____ PAGE EXTRACT

Published online by Cambridge University Press:  16 January 2009

David Marriott
Affiliation:
David Marriott is a research student in the Department of American Studies, University of Manchester,Manchester 13.

Extract

Nineteenth century novelists felt constrained to supply their readers with well-chosen epigraphs, and the personal canons from which they drew them, whilst seldom exclusively Biblical, provided a convenient index to their individual literary and philosophical predilections. Thomas Pynchon's canon is wilfully idiosyncratic and frequently apocryphal, but his epigraphs are no less apposite than George Eliot's; for in creating a fictional world out of what is largely palpable history Pynchon produces a homogenous medium which is neither fiction nor history. I have chosen the epigraph above because in addition to illustrating this admixture of fiction and history it also intimates to the reader an aspect of Pynchon's technique which may go some way towards explaining the rationale behind it. Some parts of Gravity's Rainbow, I think, might best be described as an attempt at writing a twentieth century “gospel.”

________
____ ITEMS

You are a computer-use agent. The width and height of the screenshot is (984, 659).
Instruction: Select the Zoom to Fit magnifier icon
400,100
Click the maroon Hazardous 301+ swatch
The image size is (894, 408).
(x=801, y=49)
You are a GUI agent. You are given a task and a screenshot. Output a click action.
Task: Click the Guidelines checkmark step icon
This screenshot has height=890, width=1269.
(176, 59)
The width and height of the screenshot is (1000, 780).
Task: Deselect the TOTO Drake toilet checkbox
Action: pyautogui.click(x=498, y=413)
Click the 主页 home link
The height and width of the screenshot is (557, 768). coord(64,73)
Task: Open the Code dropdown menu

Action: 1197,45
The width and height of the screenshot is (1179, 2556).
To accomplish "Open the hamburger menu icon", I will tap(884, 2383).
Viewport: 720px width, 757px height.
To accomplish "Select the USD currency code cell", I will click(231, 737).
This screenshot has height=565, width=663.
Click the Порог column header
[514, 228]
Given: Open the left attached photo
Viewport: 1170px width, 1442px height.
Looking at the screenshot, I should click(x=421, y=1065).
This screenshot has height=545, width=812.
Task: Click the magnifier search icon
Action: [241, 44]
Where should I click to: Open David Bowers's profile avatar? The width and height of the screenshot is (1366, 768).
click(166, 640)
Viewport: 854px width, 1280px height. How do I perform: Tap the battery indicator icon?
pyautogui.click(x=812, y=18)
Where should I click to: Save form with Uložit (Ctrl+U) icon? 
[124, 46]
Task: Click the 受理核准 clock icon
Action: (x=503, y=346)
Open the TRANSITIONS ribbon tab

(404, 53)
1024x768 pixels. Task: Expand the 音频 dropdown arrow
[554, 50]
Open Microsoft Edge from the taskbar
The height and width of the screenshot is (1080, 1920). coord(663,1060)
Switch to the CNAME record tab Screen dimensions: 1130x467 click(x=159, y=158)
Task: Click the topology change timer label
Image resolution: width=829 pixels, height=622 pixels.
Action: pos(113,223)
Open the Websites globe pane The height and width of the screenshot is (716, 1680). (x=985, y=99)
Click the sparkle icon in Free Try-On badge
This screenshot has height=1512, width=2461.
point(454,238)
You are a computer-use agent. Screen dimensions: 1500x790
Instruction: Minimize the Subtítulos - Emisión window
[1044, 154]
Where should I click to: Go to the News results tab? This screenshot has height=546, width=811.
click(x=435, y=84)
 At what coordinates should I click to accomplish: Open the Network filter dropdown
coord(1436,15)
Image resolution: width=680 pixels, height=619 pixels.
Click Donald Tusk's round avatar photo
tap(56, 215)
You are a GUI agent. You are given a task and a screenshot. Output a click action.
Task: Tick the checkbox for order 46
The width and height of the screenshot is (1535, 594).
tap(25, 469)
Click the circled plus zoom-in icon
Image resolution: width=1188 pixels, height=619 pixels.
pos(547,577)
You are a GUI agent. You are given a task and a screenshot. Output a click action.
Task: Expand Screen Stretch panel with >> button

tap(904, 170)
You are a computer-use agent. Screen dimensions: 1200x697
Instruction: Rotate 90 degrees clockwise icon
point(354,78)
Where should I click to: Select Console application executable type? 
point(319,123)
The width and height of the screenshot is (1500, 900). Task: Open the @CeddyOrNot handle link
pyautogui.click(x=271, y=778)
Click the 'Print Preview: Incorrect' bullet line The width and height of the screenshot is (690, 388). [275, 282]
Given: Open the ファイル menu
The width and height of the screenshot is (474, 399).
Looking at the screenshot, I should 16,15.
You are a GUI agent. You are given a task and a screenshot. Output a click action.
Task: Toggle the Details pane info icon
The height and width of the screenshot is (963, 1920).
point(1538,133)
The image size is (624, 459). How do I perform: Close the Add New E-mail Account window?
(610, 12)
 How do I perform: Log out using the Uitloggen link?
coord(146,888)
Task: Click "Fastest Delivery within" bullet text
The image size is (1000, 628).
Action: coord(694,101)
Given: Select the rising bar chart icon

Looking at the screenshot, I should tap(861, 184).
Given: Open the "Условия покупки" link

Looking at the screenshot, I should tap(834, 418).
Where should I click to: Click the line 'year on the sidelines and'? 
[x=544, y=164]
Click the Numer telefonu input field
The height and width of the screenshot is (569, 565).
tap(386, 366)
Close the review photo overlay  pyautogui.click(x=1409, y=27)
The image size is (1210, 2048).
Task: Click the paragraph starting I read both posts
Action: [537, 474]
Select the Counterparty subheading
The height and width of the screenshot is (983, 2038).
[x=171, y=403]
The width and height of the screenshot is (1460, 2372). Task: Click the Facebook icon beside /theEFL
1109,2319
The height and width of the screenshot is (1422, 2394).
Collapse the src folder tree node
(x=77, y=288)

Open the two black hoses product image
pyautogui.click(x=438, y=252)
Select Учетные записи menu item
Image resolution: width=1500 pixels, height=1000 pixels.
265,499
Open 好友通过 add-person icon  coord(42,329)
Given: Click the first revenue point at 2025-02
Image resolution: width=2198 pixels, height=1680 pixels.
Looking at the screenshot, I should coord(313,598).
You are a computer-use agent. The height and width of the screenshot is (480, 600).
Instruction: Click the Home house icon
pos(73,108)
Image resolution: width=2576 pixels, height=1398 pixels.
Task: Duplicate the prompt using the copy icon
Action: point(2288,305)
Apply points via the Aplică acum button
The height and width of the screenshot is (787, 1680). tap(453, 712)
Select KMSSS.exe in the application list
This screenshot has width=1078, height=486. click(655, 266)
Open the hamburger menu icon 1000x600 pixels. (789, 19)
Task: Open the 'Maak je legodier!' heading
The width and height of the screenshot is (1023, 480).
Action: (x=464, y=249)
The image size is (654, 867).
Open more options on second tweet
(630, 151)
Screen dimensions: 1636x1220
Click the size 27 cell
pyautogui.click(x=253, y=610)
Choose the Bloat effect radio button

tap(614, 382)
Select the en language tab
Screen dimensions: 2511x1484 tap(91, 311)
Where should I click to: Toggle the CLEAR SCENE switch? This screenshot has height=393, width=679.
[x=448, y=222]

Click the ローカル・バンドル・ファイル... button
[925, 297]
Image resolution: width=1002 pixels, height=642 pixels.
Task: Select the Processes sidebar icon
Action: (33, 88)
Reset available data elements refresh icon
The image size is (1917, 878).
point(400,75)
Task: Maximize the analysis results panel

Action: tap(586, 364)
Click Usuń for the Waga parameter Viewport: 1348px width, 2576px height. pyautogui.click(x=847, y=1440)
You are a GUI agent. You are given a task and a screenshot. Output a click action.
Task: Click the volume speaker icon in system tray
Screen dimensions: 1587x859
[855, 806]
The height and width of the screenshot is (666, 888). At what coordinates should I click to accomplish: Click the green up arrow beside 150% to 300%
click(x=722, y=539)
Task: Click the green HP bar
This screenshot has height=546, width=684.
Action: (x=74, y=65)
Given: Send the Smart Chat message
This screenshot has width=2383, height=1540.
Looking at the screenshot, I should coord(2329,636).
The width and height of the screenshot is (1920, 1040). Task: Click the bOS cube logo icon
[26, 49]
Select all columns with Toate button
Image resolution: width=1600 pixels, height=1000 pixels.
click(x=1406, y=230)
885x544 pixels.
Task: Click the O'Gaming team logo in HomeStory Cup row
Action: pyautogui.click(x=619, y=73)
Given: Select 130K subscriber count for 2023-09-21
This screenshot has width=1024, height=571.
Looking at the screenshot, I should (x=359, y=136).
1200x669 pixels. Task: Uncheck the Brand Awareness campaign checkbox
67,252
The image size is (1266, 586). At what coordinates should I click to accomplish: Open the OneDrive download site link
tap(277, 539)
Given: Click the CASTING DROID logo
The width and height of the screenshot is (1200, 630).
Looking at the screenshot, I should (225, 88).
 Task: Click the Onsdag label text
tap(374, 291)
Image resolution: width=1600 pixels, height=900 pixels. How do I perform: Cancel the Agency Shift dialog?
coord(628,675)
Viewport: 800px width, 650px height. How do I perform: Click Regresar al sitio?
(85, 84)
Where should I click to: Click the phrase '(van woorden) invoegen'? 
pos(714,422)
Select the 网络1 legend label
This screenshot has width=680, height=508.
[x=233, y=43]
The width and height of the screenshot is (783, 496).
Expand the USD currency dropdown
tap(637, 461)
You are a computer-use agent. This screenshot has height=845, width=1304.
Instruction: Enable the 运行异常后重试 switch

________

GIVEN REQUEST 1 —
Answer these from the Pynchon extract:
(a) On what date was it published online?
(b) In which department and university is David Marriott a research student?
(c) Which nineteenth-century novelist's epigraphs are compared with Pynchon's?
GIVEN REQUEST 2 — Retype everything in the Pynchon extract from "Published online by" down to "of Manchester,Manchester 13.".

RESPONSE 1 —
(a) 16 January 2009
(b) The Department of American Studies, University of Manchester
(c) George Eliot

RESPONSE 2 —
Published online by Cambridge University Press:  16 January 2009

David Marriott
Affiliation:
David Marriott is a research student in the Department of American Studies, University of Manchester,Manchester 13.